Why is it so hard for parents to treat their teens drug addiction?

The Difficult Task of Talking to Your Teen About Drug Use

Dealing with a child who may be using drugs can be a very difficult and frightening experience for parents. Realizing that your child may have a drug addiction problem can produce a lot of anxiety. It is not uncommon for parents to fail to recognize the tell tale signs that their child is using drugs. Additionally, parents often deny there is a potential drug problem for their child, even when they see signs that their child may be using drugs on a regular basis. There are various reasons why parents may find it difficult to get treatment for their drug addicted teen. Here are some possible contributors that can lead parents to avoid seeking intervention for a teen’s drug problem.

Lack of Awareness of the Signs

It is true that parents don’t always recognize the signs of drug use in their teens. Sometimes poor attitude, oppositional behavior, lack of motivation and withdrawal from family activities are passed off as typical teen behavior, when in fact, these can be signs of a drug addiction problem. Parents should be watchful for these and other signs including red, bloodshot eyes, irregular sleep patterns, academic decline, poor hygiene, and associating with a different peer group.

Denial

Let’s face it, no one wants to believe their child has an issue with drug addiction. It can seem easier for parents to act as if nothing is wrong for fear of finding out the truth and having to admit there is a problem. Recognizing and admitting there is a problem brings it to the forefront where it must be dealt with. This along with the embarrassment and social stigma which a drug addiction problem can create, usually make parents feel like they have failed in their parenting roles.

Problems with Confrontation

Depending upon the addicted teen, there can be concern for opposition and even aggressive behavior toward the parents and/or other family members if the drug addiction issue is addressed. Parents can become uncomfortable and even feel frightened or threatened by their teen. Because of this potentially volatile situation, parents may refrain from discussing their concerns with their teen for fear of making the family situation worse.

Suffering from their own addiction

Sometimes teens that use drugs mimic drug addiction patterns of their parents. In this situation of “do as I say, not as I do”, teens are missing essential role models who are important in helping them effectively address and change their addictive behaviors. Addicted parents in many cases are emotionally unavailable to facilitate change and are generally unable to help their children as they are struggling with their own difficulties.

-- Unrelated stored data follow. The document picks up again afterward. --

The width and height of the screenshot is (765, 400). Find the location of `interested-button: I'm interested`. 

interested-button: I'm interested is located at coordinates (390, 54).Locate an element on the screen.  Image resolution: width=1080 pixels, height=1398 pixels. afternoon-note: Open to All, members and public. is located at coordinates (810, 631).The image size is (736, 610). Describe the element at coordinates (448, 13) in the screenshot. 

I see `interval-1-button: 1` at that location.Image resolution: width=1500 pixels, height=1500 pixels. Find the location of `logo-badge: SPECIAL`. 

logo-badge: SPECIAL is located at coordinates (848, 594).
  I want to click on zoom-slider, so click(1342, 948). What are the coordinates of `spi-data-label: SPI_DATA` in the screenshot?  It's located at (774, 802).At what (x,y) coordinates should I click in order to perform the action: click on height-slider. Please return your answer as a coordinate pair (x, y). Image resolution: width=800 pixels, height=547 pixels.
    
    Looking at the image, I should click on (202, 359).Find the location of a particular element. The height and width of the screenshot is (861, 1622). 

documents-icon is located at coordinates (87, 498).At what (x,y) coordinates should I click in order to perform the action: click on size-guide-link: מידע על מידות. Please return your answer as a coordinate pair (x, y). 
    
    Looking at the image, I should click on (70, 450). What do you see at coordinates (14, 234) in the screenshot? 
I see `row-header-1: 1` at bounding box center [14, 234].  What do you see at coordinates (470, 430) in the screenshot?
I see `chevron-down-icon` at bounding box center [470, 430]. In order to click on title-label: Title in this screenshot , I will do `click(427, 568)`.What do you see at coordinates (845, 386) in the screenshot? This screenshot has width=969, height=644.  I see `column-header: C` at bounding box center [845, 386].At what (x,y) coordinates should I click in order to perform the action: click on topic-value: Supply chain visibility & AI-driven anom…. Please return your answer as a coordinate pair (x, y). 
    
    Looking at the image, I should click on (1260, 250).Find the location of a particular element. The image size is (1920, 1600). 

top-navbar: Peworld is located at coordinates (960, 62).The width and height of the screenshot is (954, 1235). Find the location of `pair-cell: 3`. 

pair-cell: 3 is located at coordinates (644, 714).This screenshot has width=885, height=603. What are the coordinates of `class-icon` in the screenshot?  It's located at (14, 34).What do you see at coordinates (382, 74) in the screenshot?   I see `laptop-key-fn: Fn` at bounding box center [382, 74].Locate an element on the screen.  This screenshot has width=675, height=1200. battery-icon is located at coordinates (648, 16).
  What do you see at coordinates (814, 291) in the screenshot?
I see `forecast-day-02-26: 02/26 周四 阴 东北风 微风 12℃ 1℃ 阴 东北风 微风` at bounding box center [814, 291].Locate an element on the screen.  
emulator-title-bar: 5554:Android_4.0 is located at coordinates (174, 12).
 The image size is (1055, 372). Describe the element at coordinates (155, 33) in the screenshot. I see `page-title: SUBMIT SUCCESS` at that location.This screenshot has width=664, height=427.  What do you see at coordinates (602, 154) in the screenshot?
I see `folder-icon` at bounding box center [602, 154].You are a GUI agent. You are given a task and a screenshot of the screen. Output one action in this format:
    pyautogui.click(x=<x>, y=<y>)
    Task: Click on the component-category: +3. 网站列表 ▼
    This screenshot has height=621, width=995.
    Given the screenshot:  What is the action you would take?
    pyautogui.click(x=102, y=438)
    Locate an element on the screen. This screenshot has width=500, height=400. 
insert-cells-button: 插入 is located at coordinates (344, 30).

Parents who have dealt with teen drug addiction know how easy it can be to make excuses for the child and to deny there is a problem. Knowing when to seek professional help is of the utmost importance. It can be extremely difficult for parents to practice tough love in this instance, but that is exactly what addicted teens need. Parents must be loving and firm at the same time while communicating with their teen about the need to seek evaluation and treatment as necessary. Dealing with difficult situations like drug addiction can be one of the toughest parts of parenting, but being there to provide structure along with unconditional love and support for addicted teens is an important part of their recovery.